What can health care professionals do to help prepare patients who may be impacted by the IRA?
I think this is it's going to fall into health care professionals really to do patient education. And the important thing for them whether they utilize like their electronic health record tools and things like that, they need to be aware, I think we're likely to see some big formulary changes from 2024 to 2025. So as familiar as a health care provider thinks they might be with the formularies of like the popular Part D plans and their area and from their patient mix, they need to be prepared for the fact that those formularies might or are likely to change in 2025. So am I going to need to switch my patients? Are there other options, lower cost options available for my patients? I think the Medicare prescription payment plan, them being able to talk to their patients about that before they get to the pharmacy and to maybe do a little bit of education with the patients about this program and the fact that it exists, that would help.

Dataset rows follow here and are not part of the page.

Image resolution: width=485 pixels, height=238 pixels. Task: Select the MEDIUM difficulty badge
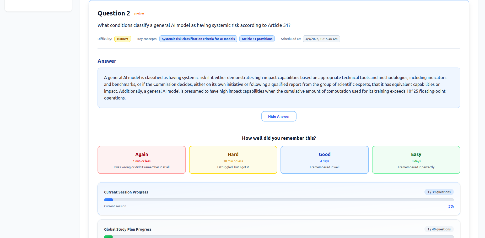point(122,39)
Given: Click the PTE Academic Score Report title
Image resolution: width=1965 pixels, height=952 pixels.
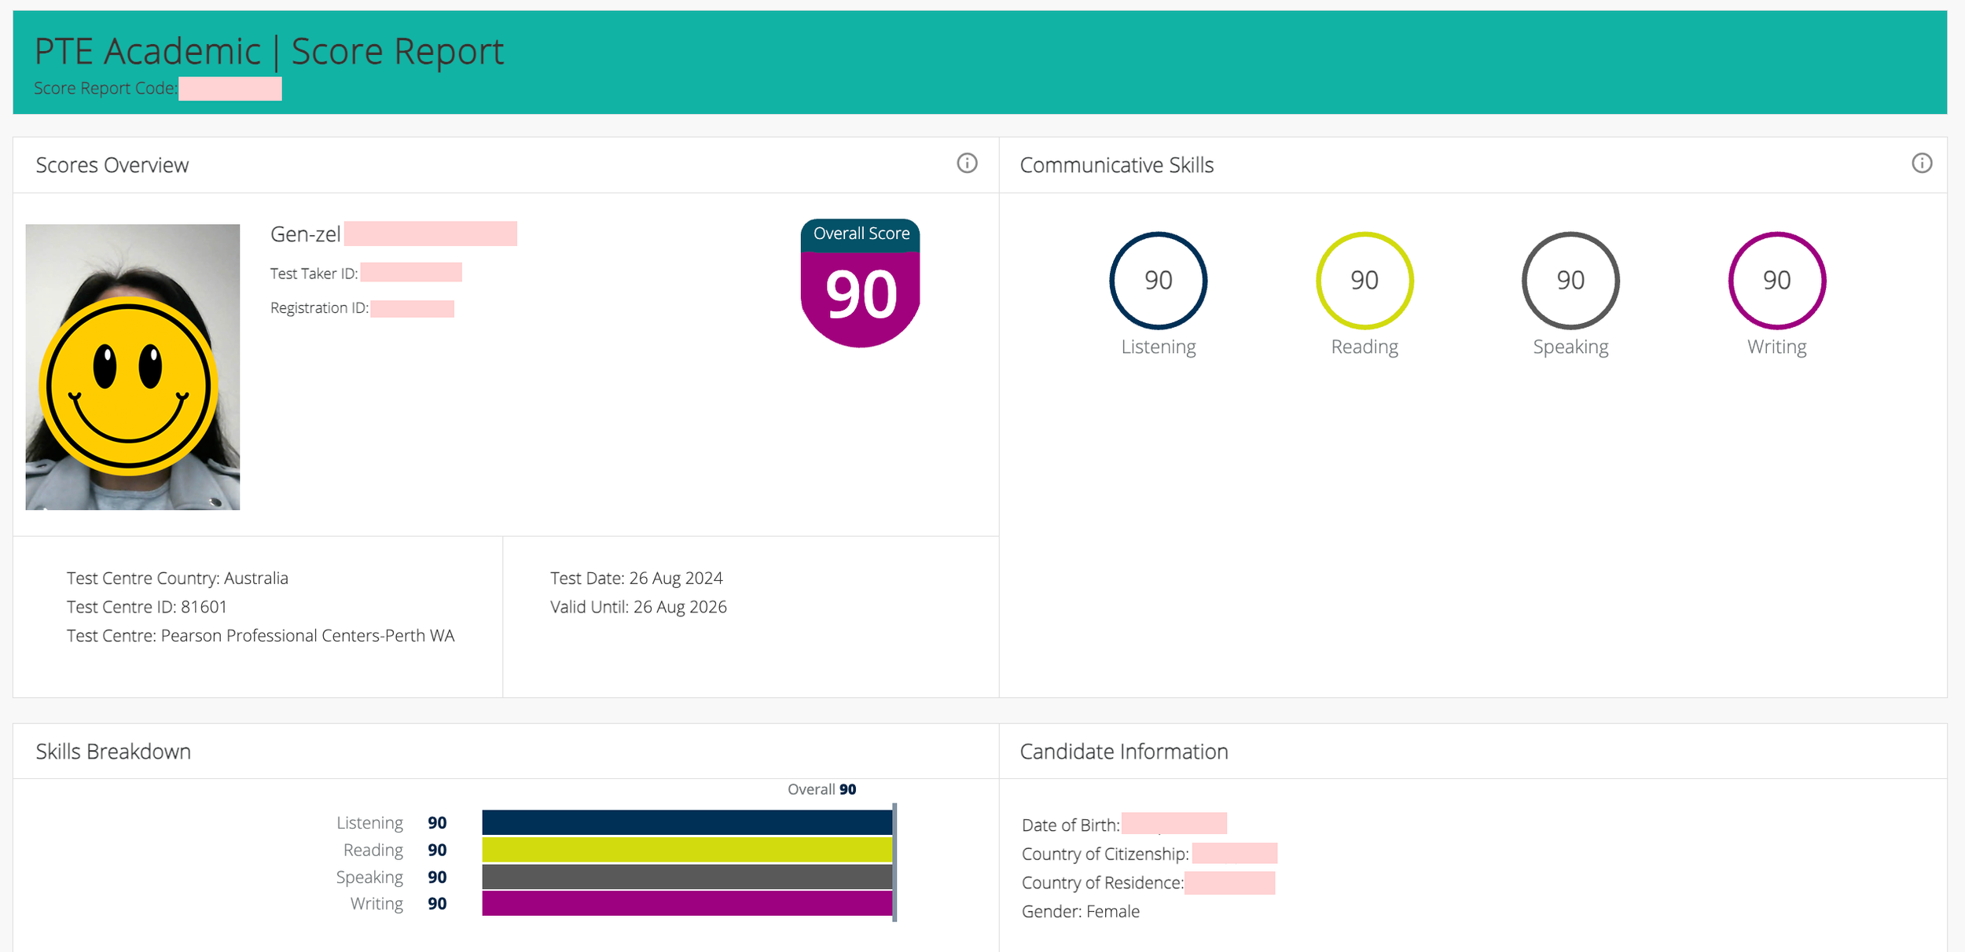Looking at the screenshot, I should (269, 52).
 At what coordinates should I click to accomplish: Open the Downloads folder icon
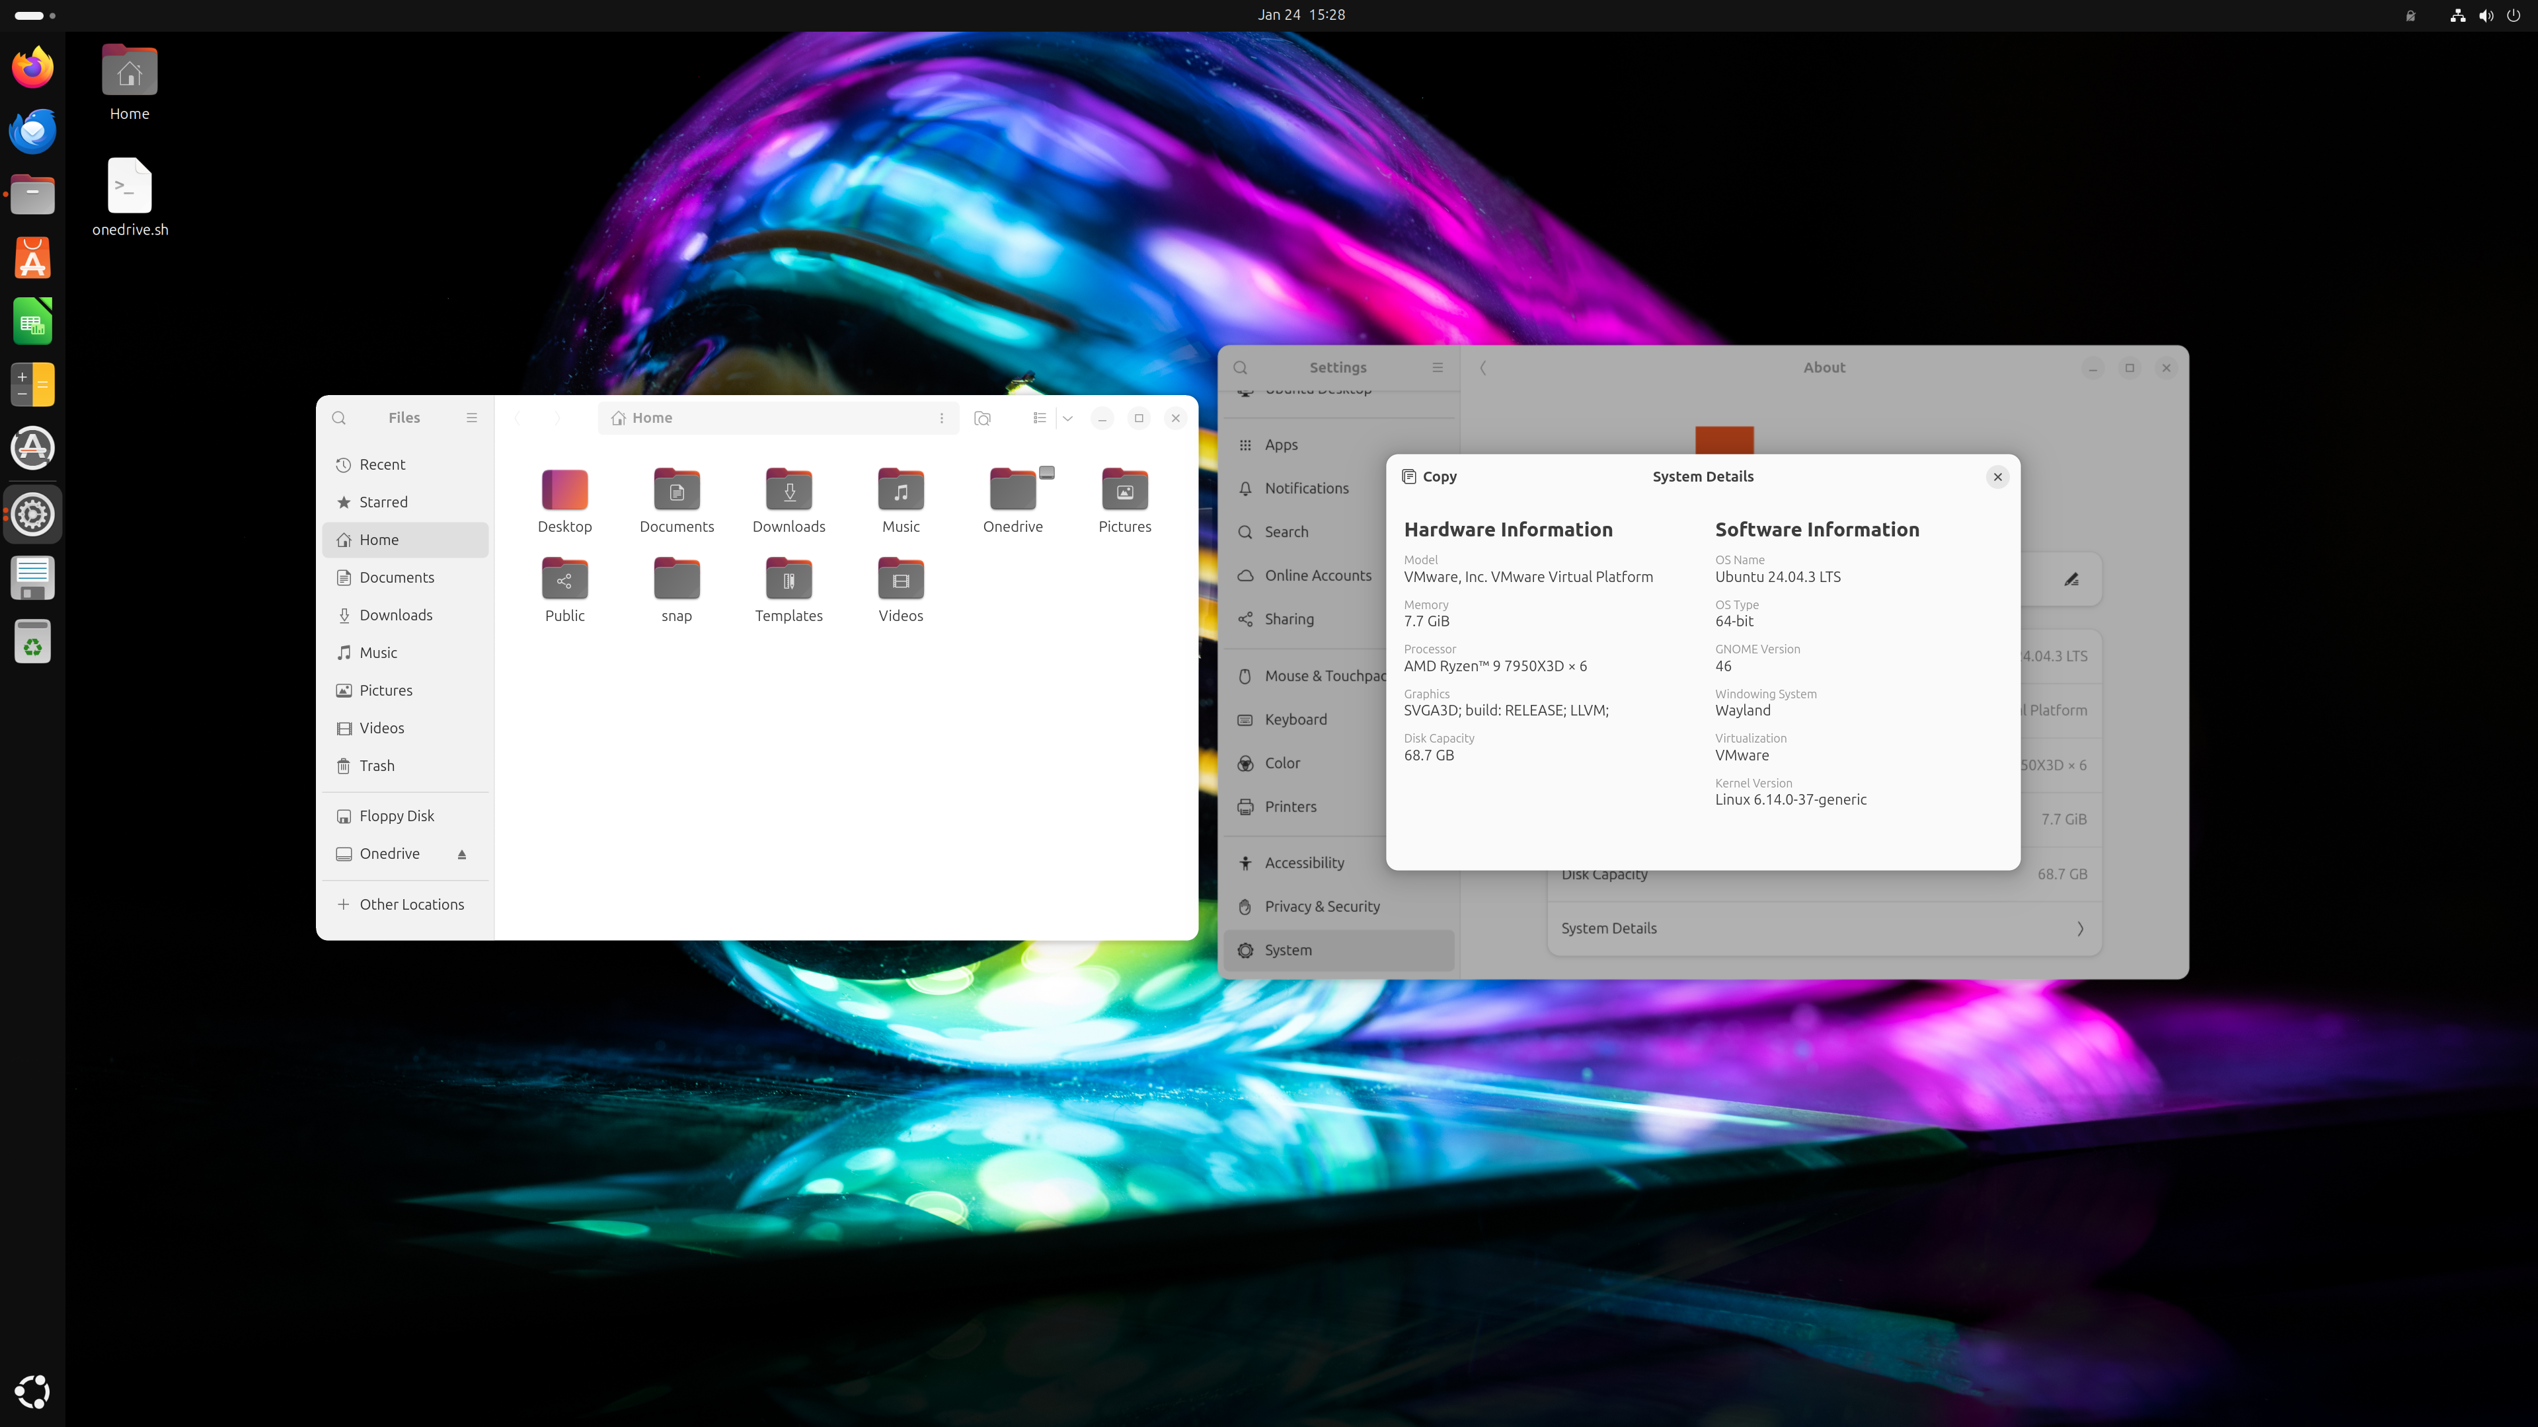point(788,490)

And then also being aware that now that there is that $2000 cost-sharing cap. If you do have a patient, maybe you're starting them on a new expensive therapy, just being aware and understanding that that is in place and maybe being able to talk to the patient about that. So maybe the patient is less likely to simply not go to the pharmacy and just assume they can't afford something. Another thing, because a lot of providers do a lot of work with the patient assistance programs that are sponsored by manufacturers. And those are the programs separate from the coupons. So the Medicare beneficiaries can't use coupons. They can be eligible for these patient assistance programs. And a lot of times, the provider sends them directly there. Manufacturers are changing the eligibility and the generosity of some of those programs because of this $2000 cap. They feel like they don't have to necessarily be as generous because there's the limit in that Medicare population. And so providers should be aware that they're not be some changes to those programs. So any program that they will regularly refer their patients to might have some changes starting in 2025.
So I think those are the big ones, formulary changes, socializing the idea of this prescription payment plan and the availability, so, and talking about the out-of-pocket cap so that patients are maybe less nervous about their out-of-pocket costs. I think those are sort of the big role that providers are going to be playing and helping to run sort of some interference to prevent confusion at the pharmacy counter.